Spring Showers...
I think I may be beginning to go crazy. I can't really pinpoint a direct reason why, but I have been feeling sick the last few days. Not really physically sick, however I have been coughing and having trouble sleeping lately. But more of a mental sickness. I have a few things going on in my life. For one I have finally discovered that all of my hobbies (ham radio, model railroading, gardening / landscaping) are too expensive for me to continue them at this time. I would make grand plans, and realistic deadlines, but never seem to be able to come close to even remotely getting any projects for my hobbies off the ground because of a lack of capitol. I do not even find computer games overly exciting these days. So I feel empty these days. I have nothing to do but dwell on the negative aspects of my life, and nothing to really distract me. The only thing that holds my interest is some aspects of work, and a few select TV Shows and No Agenda.
I have also been feeling lonely. Things are not good on the social front. I have a few people I talk to, and even fewer females who I flirt with - I find I end up distancing myself, and sometimes turning down some of the females I meet. For those who know me, that must seem like a shock - I have always been a bit of a man-slut. I think it is because I am distancing myself from everyone lately. If you are currently someone I talk to, and I seem distant to you, please talk to me. I may not get back right away, but I imagine it will help. I am realizing that my views are so vastly different from the mainstream, that few people can even accept them, let alone understand them. I have tried to roll back this distance, and open up, but every day I am reminded of how much modern society is filled with bullshit. I am scared for myself. I am scared for humanity as a whole. I see the problem as being a systematic problem of how society has been shaped, brainwashed and molded to become corporate whores, who are blind to the real problems of the world.
Obama's 'Just Getting By', American Dream, is something which is not going well for me. I thought things were going to be okay, but financially I just can't get ahead. Taxes are killing me, and the debt of credit cards and loans seems never-ending. The funny thing is I also know that my debt is not very much compared to most people. Maybe $10,000 not including the mortgage. I just don't know what to do... Is it time for another big life change? Pick up and move elsewhere, start over again? Or is this perhaps just a phase, caused by Seasonal Depression. It has been a long winter, and working night shifts, I am usually running fairly low on Vitamin D.
Motivation is also an issue for me. I lack motivation to really accomplish much. I know I have a few projects around the house I could easily do to distract me. But I also know that accomplishing them would either require, or inspire me to spend more money in order to finish the project, or enhance it in some way. I am also afraid of starting projects which I have no experience with. I know I can likely do anything I put my mind to, but I have this subconscious feeling that I will not be able to finish what I start. Most of my projects seem to end up like that. Usually due to a lack of money. For example, I had a small business for a while of selling LED emergency lights to volunteers around here. I was making about 200% profit on each sale, and then reinvesting that money back into new products. I was doing quite well. But I still couldn't keep up with demand. I had orders to outfit whole fire halls in one go, and I just didn't have the capitol for that kind of thing. In the end I ended up giving up on the project, and using the income I had generated to pay for some bills which had piled up.

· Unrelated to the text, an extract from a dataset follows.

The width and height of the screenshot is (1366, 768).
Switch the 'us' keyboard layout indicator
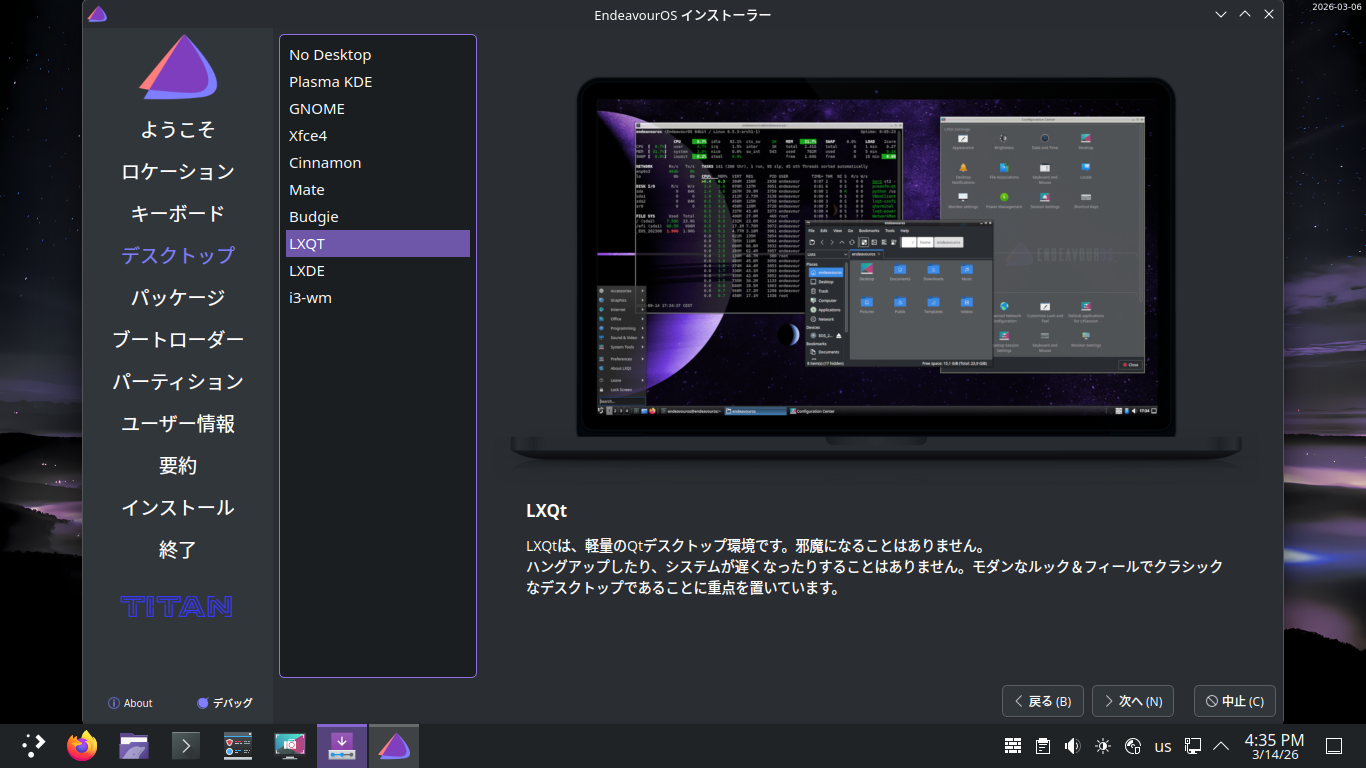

I seem to work best with a friend or partner. Someone to inspire me and kick me in the ass to keep me going. Someone who I can work with, and look up to. But it seems that I am too much of a drag for most people to devote time to working with. I really do not desire ending up as some crazy person on the news. My only dream right now, is the same as it as always been: To have a close circle of friends, and enjoy the remainder of my life in the comfort of my interests and hobbies / and maybe own some property up on a nice relaxing lake somewhere in the middle of nowhere. But I shouldn't be silly, after all, this is the American Dream I am currently living, of just getting by. Such luxuries as I indicated in my dream, are likely not in my future. Such is my life.
I wouldn't worry too much about me however. I am still in control, and of sound mind in my opinion. I am just a tad depressed. Did I mention that I watched someone committing suicide the other day, and didn't blink? I kinda understood where he was coming from, but I don't believe that is a valid answer to the problem at hand. Sure life is tough for many people these days, I do imagine suicides are on the rise. But that is not for me. I still do believe that there is a sliver of hope that I may see my life dreams come true someday.